• [Exercise aim]: Pick out every line in the items below that contains the string "what", and copy each one. Case counts.

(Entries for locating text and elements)
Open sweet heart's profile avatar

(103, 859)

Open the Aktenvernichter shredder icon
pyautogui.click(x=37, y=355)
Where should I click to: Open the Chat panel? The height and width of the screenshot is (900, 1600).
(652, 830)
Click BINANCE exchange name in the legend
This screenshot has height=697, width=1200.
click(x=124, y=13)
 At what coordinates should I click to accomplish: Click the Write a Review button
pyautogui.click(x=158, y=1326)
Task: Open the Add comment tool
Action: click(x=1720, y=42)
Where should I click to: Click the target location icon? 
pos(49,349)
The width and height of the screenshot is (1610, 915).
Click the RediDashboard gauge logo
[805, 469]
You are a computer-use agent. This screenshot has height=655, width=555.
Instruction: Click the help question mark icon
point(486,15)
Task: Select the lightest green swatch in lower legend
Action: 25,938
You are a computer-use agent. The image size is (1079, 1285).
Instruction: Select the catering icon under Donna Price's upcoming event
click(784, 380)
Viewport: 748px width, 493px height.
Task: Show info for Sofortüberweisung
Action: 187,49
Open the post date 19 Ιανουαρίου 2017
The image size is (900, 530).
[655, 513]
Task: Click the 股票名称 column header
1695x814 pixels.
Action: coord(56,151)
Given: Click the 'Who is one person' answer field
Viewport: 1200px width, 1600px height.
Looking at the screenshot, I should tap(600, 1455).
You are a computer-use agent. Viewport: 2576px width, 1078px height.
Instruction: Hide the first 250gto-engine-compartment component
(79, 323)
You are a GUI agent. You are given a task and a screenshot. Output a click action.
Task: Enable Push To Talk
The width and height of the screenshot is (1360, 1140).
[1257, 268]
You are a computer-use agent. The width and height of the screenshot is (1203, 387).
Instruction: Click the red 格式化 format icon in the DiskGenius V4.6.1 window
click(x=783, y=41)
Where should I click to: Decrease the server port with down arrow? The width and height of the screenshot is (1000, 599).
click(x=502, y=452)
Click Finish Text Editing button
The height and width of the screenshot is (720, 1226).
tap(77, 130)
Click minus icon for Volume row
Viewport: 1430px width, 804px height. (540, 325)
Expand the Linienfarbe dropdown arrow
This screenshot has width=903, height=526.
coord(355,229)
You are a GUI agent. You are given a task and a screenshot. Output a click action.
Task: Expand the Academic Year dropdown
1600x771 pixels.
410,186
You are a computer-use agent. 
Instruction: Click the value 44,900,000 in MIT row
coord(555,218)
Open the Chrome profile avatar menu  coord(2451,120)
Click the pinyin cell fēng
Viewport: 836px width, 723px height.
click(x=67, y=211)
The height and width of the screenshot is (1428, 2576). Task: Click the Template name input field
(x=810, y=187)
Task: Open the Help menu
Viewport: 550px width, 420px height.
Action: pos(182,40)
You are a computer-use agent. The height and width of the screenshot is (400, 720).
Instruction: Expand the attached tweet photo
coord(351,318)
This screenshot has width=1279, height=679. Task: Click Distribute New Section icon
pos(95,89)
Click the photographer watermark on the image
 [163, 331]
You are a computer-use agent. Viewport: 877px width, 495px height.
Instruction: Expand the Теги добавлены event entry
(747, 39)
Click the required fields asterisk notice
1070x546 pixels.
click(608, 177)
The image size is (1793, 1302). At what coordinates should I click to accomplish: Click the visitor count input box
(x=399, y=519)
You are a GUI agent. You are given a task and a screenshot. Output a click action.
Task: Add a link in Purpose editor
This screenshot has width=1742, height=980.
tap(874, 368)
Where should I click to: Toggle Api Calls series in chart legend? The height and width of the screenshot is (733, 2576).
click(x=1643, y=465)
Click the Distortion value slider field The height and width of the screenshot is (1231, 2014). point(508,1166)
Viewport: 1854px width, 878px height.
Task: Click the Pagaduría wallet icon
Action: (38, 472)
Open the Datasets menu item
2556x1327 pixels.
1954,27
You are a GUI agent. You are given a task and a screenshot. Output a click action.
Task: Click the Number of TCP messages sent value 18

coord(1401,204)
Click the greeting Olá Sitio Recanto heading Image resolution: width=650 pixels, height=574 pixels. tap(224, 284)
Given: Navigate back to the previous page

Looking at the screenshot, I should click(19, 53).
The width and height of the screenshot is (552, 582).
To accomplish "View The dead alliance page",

• [Solution for this exercise]:
 At what coordinates should I click to accomplish: Click the Write a Review button
The image size is (1793, 1302). At what coordinates should I click to accomplish: Click the visitor count input box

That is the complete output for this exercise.